Applicable test for determination of income

 

[13]    The starting point for the calculation of the GIS is section 12 of the OAS Act. It provides that the GIS is to be computed based on income for a “base calendar year,” which is defined in section 10 as follows:

 

“base calendar year” means the last calendar year ending before the current payment period.

 

[14]    In Mr. Moskal’s case, the base calendar year for the Payment Period is the 2007 calendar year. Subject to any overriding provisions, then, the GIS for the Payment Period should be calculated using 2007 income.

 

[15]    Special rules are provided in section 14 of the OAS Act for situations in which a person suffers a loss or reduction in income. This provision is reproduced in its entirety in the appendix.

 

[16]    The respondent acknowledges that Mr. Moskal is entitled to relief under this provision. Counsel submits that the appropriate relief is provided by paragraph 14(6)(a) because Mr. Moskal’s pension income was reduced in 2007 as a result of a cessation of employment insurance benefits in that year.

 

[17]    Paragraph 14(6)(a) sets out a formula for the computation of income. For the Payment Period, it requires 2007 income to be used for certain types of income and 2008 income to be used for other types.

 

[18]    The respondent suggests that paragraph 14(6)(a) permits an alternative method for computing income for purposes of section 12. On its face, paragraph 14(6)(a) does not clearly override the requirement to use income for the base calendar year, but the respondent’s position is favourable to Mr. Moskal and therefore I will accept it.

 

[19]    At the hearing neither party mentioned the other special rules in section 14, and generally the evidence was not detailed enough for me to determine whether any of these rules apply. Based on the limited evidence before me, I have no reason to believe that any other part of section 14 would provide a better result to Mr. Moskal than that provided by paragraph 14(6)(a).

 

[20]    Accordingly, I would conclude that for purposes of determining the GIS for the Payment Period, income should be determined in accordance with the formula set out in paragraph 14(6)(a). For ease of reference, the relevant parts are reproduced below.

 

   (6) If, in the circumstances described in paragraph (a) or (b), a person who is an applicant, or is an applicant’s spouse or common-law partner who has filed a statement as described in paragraph 15(2)(a), suffers a loss of income due to a termination of or reduction in pension income, the person may, not later than the end of the payment period that is immediately after the current payment period, in addition to making the statement of income required by subsection (1) in the case of the applicant or in addition to filing a statement as described in paragraph 15(2)(a) in the case of the applicant’s spouse or common-law partner,

 

(a) if the loss is suffered in the last calendar year ending before the payment period, file a statement of the person’s estimated income for the calendar year ending in the current payment period, which income shall be calculated as the total of

 

(i) any pension income received by the person in that calendar year,

 

(ii) the income from any office or employment or any business for that calendar year, and

 

(iii) the person’s income for the base calendar year calculated as though, for that year, the person had no income from any office or employment or any business and no pension income; [..]                                      (Emphasis added)

= = = =

**GOAL 1:** From the entries, copy out the lines starting with the line containing "Все новости (75, 1377)" and continuing through the line containing "valsecchi.viola@gmail.com (511, 743)", with both of those lines included. Leave the pictures out of your copy.

**DATA FOR THE TASK:**
= = = =

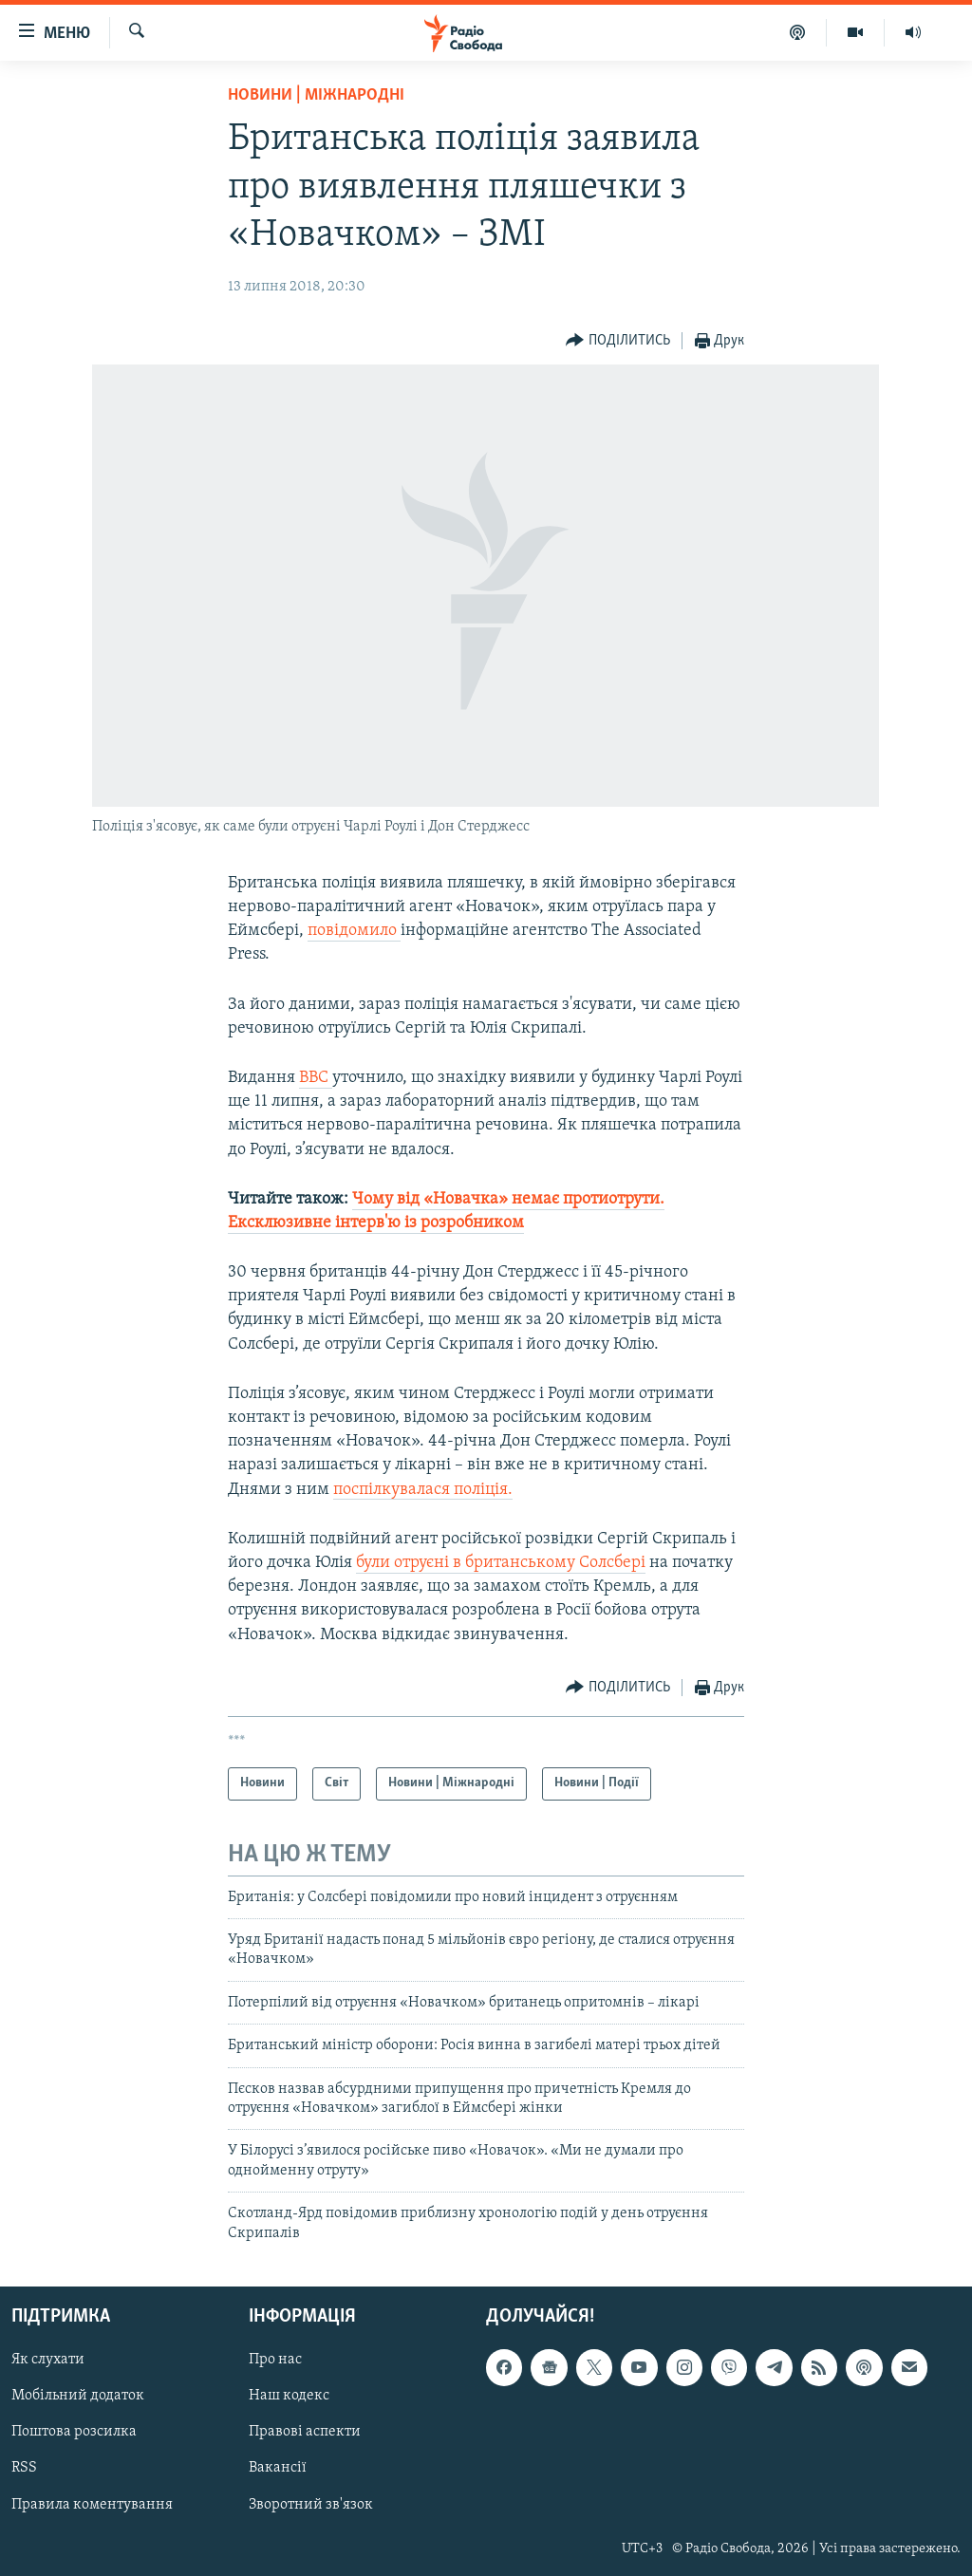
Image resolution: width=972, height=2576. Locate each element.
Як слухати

= = = =

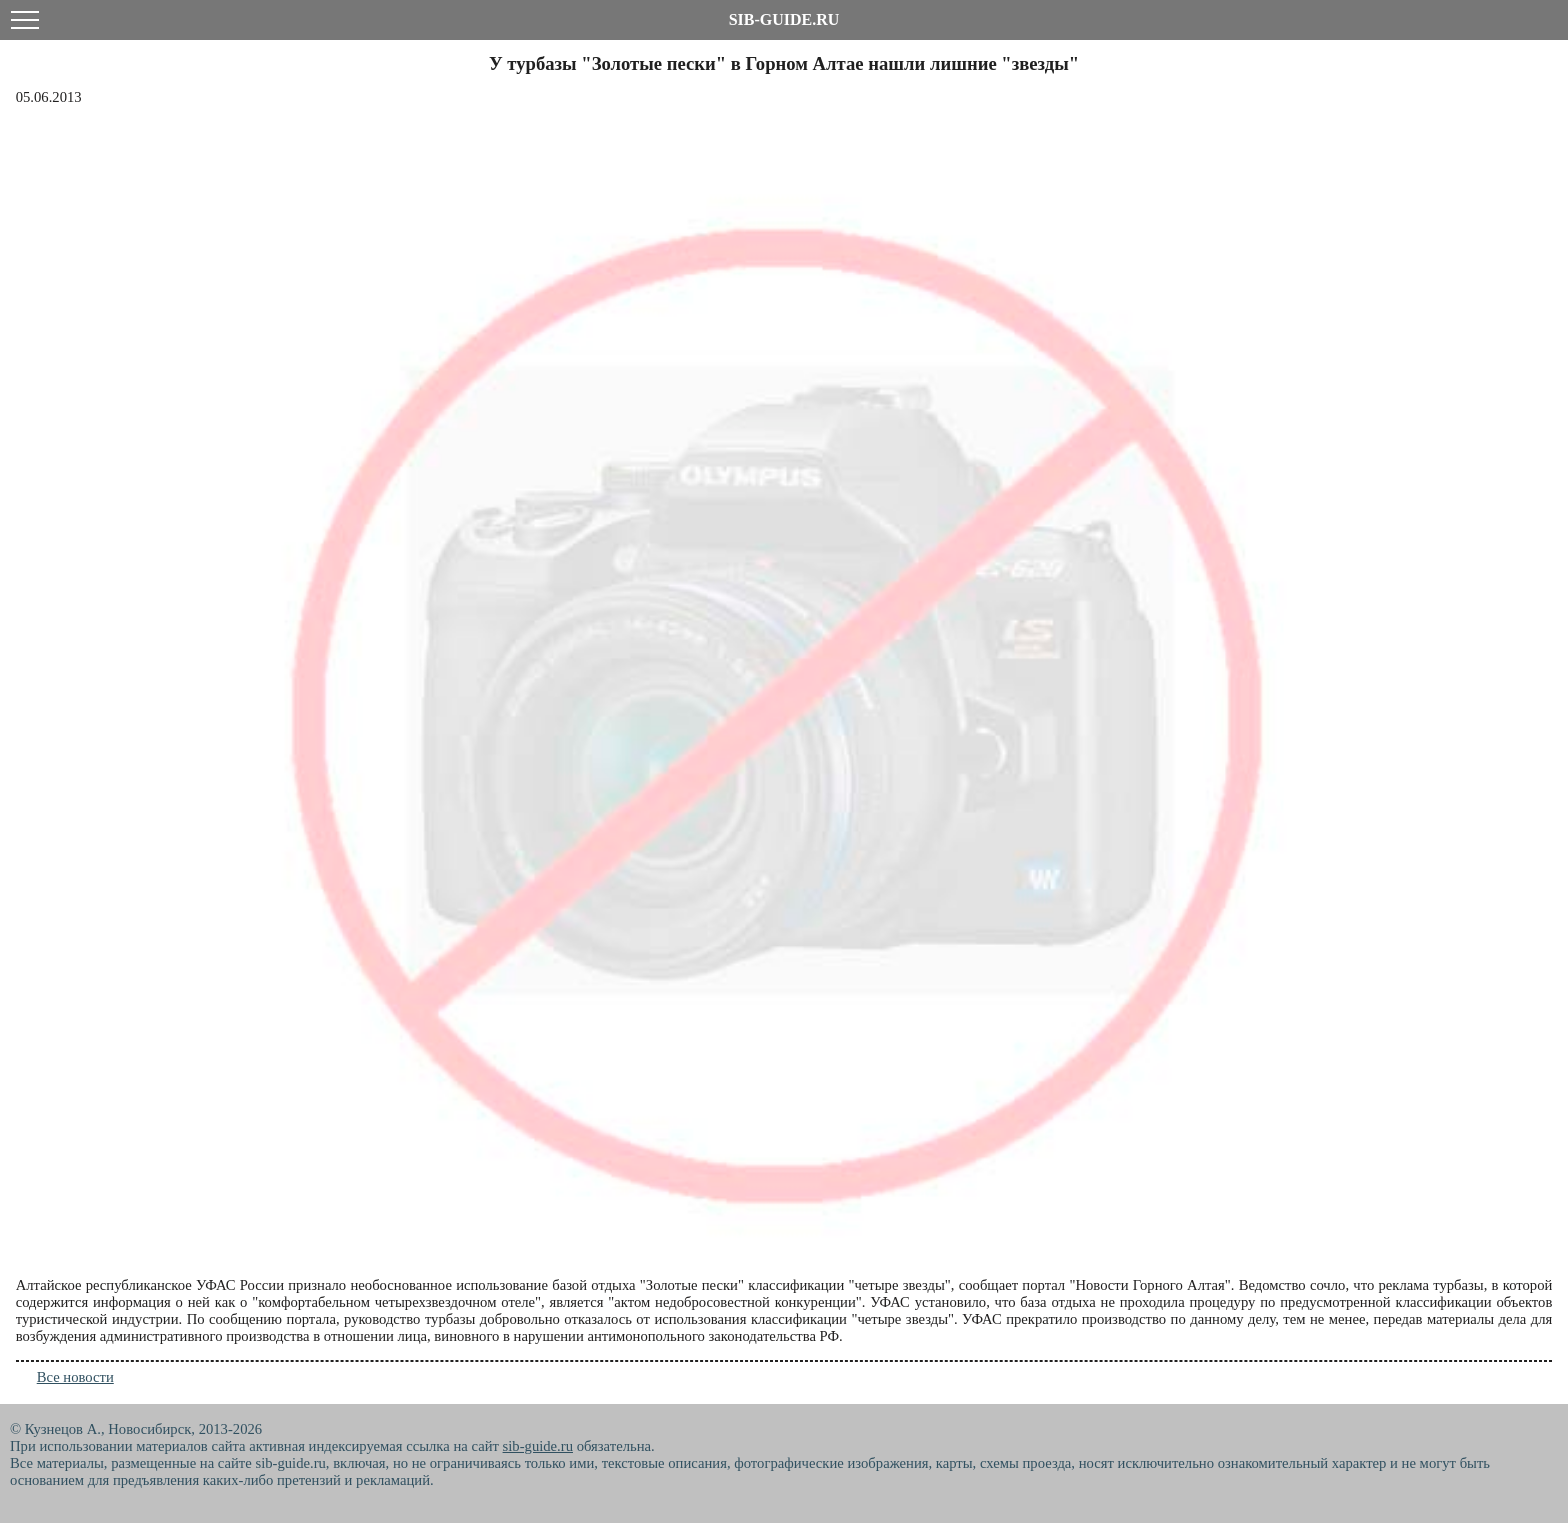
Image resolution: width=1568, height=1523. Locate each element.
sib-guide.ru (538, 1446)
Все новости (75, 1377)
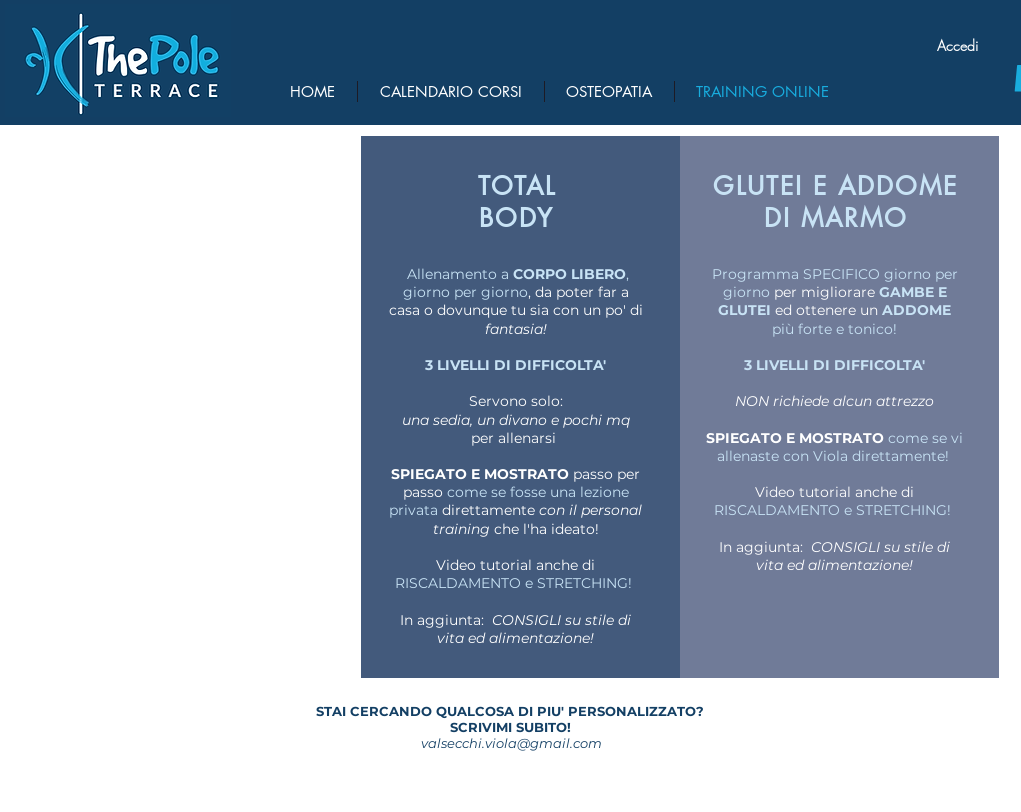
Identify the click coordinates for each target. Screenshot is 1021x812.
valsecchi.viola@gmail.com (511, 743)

= = = =

**GOAL 2:** According to the court decision on the GIS calculation, what is the base calendar year for the Payment Period in Mr. Moskal's case?

**EXPECTED ANSWER 1:**
Все новости (75, 1377)
Identify the click coordinates for each target. Screenshot is 1021x812.
valsecchi.viola@gmail.com (511, 743)

**EXPECTED ANSWER 2:** The 2007 calendar year.